• Problem to solve
Every line of the entries below that carries the string "toolbar" should be copied.

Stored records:

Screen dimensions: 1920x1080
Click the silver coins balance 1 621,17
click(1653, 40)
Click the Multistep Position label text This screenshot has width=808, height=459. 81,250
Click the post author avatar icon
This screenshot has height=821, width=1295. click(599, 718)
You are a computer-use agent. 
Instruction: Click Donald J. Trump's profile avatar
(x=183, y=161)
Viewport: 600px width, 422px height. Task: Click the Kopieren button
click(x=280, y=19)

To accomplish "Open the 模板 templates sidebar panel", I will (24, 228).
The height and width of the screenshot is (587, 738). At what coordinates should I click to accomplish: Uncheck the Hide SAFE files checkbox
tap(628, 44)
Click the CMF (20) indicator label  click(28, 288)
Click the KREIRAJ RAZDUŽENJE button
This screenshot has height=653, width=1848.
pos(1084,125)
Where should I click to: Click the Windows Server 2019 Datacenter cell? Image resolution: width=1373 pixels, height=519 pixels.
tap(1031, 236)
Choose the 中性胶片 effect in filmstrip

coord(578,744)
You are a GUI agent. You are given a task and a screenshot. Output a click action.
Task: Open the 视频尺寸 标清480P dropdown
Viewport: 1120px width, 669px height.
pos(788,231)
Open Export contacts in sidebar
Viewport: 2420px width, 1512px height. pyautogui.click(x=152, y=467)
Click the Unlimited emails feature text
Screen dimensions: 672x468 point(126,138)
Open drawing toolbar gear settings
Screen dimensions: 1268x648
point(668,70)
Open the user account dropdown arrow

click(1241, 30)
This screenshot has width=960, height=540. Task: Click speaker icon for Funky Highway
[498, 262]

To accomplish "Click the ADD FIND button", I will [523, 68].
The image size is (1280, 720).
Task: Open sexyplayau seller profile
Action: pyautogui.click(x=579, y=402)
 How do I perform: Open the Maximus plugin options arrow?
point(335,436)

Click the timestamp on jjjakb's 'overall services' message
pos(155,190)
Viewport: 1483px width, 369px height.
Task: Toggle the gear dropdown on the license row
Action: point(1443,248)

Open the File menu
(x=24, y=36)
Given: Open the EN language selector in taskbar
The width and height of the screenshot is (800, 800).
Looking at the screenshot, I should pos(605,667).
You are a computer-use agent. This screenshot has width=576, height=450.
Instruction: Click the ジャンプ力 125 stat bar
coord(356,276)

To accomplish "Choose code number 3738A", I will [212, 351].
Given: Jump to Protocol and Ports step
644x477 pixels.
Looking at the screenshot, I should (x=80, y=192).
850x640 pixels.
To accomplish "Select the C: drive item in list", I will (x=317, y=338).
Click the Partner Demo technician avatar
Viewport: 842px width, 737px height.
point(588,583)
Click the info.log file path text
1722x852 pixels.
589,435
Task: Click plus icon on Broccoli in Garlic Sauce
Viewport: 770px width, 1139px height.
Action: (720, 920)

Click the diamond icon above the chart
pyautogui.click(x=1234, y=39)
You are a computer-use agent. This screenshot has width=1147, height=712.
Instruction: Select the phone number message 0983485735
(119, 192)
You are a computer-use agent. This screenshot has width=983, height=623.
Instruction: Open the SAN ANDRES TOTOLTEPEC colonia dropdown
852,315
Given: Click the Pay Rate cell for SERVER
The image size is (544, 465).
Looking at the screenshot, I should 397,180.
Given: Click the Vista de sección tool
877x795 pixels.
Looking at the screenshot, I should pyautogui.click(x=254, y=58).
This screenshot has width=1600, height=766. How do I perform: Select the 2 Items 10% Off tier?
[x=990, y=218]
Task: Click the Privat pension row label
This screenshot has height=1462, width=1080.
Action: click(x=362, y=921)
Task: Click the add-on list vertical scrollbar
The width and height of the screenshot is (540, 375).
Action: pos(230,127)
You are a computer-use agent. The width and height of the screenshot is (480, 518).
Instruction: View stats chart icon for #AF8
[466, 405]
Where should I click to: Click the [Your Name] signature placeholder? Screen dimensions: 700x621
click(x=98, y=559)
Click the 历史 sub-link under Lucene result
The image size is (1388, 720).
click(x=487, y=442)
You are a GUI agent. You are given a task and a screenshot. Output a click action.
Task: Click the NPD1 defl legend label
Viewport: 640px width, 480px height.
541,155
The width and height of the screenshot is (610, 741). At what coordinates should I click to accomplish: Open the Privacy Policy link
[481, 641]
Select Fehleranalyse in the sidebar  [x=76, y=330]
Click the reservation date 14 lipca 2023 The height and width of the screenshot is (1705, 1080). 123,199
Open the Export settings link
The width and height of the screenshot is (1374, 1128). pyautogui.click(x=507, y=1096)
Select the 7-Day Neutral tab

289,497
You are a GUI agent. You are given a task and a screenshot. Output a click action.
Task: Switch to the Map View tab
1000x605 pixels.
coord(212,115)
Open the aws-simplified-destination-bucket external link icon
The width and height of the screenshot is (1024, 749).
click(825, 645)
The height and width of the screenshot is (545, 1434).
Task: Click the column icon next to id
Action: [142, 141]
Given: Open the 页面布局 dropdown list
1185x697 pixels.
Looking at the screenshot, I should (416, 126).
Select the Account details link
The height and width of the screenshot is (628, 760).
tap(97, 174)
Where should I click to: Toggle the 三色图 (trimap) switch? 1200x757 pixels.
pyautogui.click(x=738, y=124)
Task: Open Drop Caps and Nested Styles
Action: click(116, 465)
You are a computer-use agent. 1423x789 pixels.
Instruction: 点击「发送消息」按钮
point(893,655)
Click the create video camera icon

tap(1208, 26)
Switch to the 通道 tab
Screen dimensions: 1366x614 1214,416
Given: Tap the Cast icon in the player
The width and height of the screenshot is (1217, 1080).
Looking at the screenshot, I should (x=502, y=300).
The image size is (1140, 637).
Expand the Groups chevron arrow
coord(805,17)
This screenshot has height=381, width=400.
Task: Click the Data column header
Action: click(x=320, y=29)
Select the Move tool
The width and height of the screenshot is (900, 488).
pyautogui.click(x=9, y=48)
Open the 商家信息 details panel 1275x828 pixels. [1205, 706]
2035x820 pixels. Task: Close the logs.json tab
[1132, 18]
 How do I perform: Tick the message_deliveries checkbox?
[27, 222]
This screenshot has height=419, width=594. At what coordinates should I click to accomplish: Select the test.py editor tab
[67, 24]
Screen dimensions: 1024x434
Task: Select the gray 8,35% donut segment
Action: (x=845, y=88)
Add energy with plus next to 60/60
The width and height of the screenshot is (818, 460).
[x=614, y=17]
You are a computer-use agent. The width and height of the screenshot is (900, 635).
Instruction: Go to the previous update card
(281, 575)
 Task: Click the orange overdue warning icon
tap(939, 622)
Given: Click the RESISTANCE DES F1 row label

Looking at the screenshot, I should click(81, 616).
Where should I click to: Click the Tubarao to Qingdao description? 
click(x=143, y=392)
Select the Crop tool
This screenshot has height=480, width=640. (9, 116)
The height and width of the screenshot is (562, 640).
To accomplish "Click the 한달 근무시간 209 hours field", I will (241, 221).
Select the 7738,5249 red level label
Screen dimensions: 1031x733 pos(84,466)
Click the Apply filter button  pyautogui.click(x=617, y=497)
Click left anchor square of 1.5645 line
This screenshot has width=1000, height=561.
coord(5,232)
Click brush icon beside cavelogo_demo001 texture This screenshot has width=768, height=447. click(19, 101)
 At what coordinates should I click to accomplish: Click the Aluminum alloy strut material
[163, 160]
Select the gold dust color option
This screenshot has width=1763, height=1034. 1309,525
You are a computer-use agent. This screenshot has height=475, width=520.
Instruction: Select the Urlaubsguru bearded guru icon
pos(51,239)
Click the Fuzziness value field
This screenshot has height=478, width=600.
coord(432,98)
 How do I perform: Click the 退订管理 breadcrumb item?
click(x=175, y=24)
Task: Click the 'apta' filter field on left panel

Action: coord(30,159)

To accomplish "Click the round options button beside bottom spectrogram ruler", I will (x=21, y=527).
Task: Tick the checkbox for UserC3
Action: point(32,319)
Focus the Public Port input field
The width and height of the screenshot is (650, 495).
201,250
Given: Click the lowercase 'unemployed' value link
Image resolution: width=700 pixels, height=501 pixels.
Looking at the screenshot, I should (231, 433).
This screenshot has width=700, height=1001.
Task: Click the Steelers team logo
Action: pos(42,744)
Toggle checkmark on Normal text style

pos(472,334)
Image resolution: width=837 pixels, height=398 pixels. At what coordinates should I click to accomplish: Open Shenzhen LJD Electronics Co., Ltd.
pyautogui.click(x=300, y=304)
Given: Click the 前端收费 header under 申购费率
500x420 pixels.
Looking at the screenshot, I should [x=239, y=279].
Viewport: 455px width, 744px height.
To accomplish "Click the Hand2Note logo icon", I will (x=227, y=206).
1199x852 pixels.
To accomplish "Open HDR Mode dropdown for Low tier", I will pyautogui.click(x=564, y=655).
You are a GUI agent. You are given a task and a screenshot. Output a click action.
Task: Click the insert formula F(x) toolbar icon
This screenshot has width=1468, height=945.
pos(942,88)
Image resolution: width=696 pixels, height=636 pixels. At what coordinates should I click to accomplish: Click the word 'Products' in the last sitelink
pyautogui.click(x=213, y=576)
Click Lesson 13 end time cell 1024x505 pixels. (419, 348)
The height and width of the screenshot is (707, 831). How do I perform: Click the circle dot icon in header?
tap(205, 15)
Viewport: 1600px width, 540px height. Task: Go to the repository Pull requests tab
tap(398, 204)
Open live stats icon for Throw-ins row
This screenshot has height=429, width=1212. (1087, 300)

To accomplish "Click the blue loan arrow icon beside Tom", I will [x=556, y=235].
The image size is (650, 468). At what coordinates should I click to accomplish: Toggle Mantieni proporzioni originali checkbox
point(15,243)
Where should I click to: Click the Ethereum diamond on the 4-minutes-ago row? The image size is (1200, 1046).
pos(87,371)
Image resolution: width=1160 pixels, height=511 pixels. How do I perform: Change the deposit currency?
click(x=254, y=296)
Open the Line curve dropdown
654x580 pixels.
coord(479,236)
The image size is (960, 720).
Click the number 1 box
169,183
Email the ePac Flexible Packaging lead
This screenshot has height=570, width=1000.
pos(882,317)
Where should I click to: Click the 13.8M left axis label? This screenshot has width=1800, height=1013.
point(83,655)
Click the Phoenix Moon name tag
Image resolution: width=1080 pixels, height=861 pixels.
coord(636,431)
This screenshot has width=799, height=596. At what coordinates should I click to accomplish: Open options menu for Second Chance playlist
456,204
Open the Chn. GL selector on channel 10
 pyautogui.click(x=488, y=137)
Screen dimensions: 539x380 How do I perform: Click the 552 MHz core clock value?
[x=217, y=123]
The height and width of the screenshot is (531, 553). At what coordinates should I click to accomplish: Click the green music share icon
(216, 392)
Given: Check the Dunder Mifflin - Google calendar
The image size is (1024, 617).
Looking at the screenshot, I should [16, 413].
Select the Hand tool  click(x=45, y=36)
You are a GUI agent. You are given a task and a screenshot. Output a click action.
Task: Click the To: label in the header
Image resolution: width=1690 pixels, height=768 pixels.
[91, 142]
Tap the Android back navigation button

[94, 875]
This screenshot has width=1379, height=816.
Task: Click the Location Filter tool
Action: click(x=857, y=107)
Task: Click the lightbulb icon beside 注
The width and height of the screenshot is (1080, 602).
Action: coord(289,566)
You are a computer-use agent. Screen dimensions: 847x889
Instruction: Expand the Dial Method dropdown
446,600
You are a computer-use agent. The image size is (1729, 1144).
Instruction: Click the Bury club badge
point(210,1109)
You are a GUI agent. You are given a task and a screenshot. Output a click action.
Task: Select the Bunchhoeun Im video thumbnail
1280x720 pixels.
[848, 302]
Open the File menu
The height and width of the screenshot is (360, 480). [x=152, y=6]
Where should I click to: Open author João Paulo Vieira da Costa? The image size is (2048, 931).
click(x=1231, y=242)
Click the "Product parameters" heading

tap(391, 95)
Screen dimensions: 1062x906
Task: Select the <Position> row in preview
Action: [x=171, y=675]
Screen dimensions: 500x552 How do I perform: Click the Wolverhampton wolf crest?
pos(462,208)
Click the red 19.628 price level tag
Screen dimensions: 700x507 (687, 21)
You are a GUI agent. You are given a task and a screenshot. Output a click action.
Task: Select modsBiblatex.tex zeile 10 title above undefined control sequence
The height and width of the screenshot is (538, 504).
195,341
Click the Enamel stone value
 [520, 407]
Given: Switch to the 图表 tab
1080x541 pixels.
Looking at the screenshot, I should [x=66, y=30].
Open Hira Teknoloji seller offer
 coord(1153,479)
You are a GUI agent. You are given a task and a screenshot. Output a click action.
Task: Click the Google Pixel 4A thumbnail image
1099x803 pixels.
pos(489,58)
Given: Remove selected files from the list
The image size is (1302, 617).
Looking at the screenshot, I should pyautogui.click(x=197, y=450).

• Expected output
Open drawing toolbar gear settings
Task: Click the insert formula F(x) toolbar icon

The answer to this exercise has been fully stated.